- [Aim of the exercise]
Let the line containing "Task: Click the Users person icon" serve as the first line of the answer and the final line of the entries as its last, with every line between copied exactly.

- [Data to use]
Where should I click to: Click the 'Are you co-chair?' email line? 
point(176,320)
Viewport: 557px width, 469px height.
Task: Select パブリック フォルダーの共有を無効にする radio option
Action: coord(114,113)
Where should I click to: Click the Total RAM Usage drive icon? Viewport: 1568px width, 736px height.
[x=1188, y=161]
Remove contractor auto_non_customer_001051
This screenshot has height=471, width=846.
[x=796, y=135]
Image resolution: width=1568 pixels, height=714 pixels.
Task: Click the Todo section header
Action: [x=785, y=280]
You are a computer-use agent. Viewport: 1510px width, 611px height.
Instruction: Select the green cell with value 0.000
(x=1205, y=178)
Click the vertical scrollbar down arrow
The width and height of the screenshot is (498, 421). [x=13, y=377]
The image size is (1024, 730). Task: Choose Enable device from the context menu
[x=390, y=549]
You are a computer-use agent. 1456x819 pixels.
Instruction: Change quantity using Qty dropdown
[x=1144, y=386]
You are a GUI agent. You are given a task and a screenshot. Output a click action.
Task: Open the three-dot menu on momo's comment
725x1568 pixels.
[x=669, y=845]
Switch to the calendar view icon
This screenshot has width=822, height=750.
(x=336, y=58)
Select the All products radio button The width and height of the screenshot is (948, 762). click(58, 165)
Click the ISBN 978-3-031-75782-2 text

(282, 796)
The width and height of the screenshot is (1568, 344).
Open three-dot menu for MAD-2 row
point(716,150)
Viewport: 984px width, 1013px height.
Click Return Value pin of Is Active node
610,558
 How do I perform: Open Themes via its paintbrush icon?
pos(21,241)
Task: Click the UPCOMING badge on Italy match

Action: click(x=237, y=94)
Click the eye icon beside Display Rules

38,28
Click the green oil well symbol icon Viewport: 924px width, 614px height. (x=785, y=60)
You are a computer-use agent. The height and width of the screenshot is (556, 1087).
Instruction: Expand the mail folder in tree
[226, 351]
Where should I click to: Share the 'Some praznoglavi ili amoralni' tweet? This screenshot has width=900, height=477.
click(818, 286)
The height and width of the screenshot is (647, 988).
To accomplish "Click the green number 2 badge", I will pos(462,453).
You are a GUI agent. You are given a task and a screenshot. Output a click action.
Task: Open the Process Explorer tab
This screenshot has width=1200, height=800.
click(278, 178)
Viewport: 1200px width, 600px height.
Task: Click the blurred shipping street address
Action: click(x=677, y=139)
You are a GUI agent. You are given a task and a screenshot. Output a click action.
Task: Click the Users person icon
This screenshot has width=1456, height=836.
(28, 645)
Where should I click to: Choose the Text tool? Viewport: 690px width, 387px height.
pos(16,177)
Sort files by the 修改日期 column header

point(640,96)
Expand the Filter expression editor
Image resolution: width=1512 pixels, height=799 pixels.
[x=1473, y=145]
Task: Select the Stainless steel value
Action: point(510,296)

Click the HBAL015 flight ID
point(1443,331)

- [Written answer]
Task: Click the Users person icon
This screenshot has width=1456, height=836.
(28, 645)
Where should I click to: Choose the Text tool? Viewport: 690px width, 387px height.
pos(16,177)
Sort files by the 修改日期 column header

point(640,96)
Expand the Filter expression editor
Image resolution: width=1512 pixels, height=799 pixels.
[x=1473, y=145]
Task: Select the Stainless steel value
Action: point(510,296)

Click the HBAL015 flight ID
point(1443,331)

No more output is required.